Our brains are funny things and there are lots of ways to hack them to make the world a more enjoyable place.

A related idea: https://signalvnoise.com/posts/1244-defining-the-problem-of-...

I would put these solutions into the same category: accommodating the way the brain works to create an overall more pleasant experience.

You may choose to call it deception, but you probably don't want to live in the world where no one does anything along these lines.

  • > overall more pleasant experience

    It is far more pleasing to understand what is going on and be able to measure its progress then to be shown a series of arbitrary shapes and symbols that happen to push one's happy buttons.

    Stop pandering to your users' mercurial, unpredictable, and manipulable feelings, and start using your software to teach their brains how it all works.

    Plus, then I don't finish the interaction with, "well, what else have they deceived me on?"

    • Maybe for you but i dont think that is true for a majority of the population.

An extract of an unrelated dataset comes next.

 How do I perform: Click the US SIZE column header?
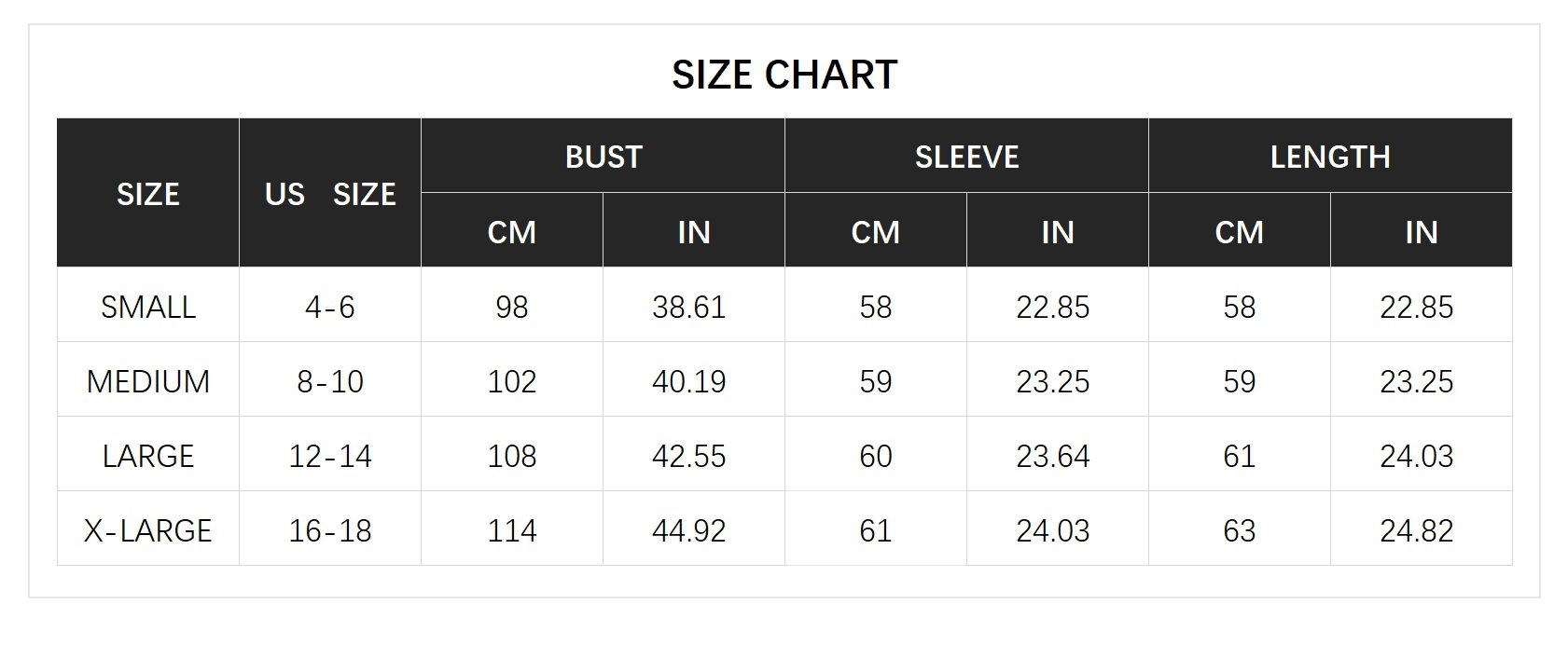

It's visual "proof" that the app itself isn't hung. I agree that you would have to be careful with the text, but progress bars do have some value.

  • No it's not. It doesn't prove anything, and there are ways you can prove it that don't deceive the user, like a status message at the end or a change of button text. The value of a progress bar is for the user to see the state of a background process, not to see whether it suceeded. Don't assume that all your users, or even a small proportion, think this.

    • I'm not suggesting deceiving users. I'm suggesting a spinner isn't much proof of the app not being hung. Some kind of updating status or progress is, assuming it's not complete bullshit. I can see cases where "slightly bullshit, but somewhat true" is better than just a spinner or unresponsive UI.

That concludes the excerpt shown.